Abstract:Although deep learning technique has achieved significant improvement on image compression, but its advantages are not fully explored in video compression, which leads to the performance of deep-learning based video compression (DLVC) is obvious inferior to that of hybrid video coding framework. In this paper, we proposed a novel network to improve the performance of DLVC from its most important modules, including Motion Process (MP), Residual Compression (RC) and Frame Reconstruction (FR). In MP, we design a split second-order attention and multi-scale feature extraction module to fully remove the warping artifacts from multi-scale feature space and pixel space, which can help reduce the distortion in the following process. In RC, we propose a channel selection mechanism to gradually drop redundant information while preserving informative channels for a better rate-distortion performance. Finally, in FR, we introduce a residual multi-scale recurrent network to improve the quality of the current reconstructed frame by progressively exploiting temporal context information between it and its several previous reconstructed frames.
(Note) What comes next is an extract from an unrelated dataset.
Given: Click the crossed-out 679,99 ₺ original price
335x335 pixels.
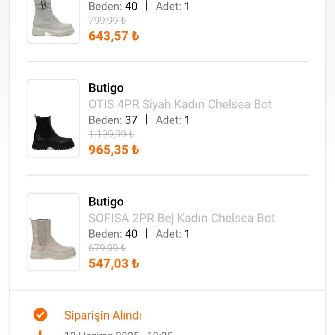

Extensive experiments are conducted on the three widely used video compression datasets (HEVC, UVG and MCL-JVC), and the performance demonstrates the superiority of our proposed approach over the state-of-the-art methods.

What problem does this paper attempt to address?

The problem that this paper attempts to solve is that in the field of video compression, although deep - learning techniques have made significant improvements in image compression, their advantages in video compression have not been fully explored, resulting in the performance of deep - learning - based video compression (DLVC) being significantly lower than that of the hybrid video coding framework. To overcome this problem, the author proposes a new network, aiming to improve the performance of DLVC from the three most important modules in video compression - motion processing (MP), residual compression (RC) and frame reconstruction (FR). Specifically, the paper proposes the following innovations: 1. **Motion Processing (MP)**: A split - second - order attention and multi - scale feature extraction module (SOAME) is designed to completely remove distortion artifacts in multi - scale feature space and pixel space and reduce distortion in subsequent processes. 2. **Residual Compression (RC)**: A channel selection mechanism (CS) is proposed to gradually discard redundant information while retaining information - rich channels to obtain better rate - distortion (RD) performance. 3. **Frame Reconstruction (FR)**: A residual multi - scale recursive network (RMRN) is introduced to improve the quality of the current coarsely reconstructed frame by progressively using the temporal context information between the current reconstructed frame and its several previous frames. These innovations aim to more effectively remove video redundancy from both spatial and temporal perspectives, thereby improving the overall performance of deep - learning - based video compression. Experimental results show that this method outperforms the existing state - of - the - art methods on multiple widely - used video compression datasets (such as HEVC, UVG and MCL - JVC).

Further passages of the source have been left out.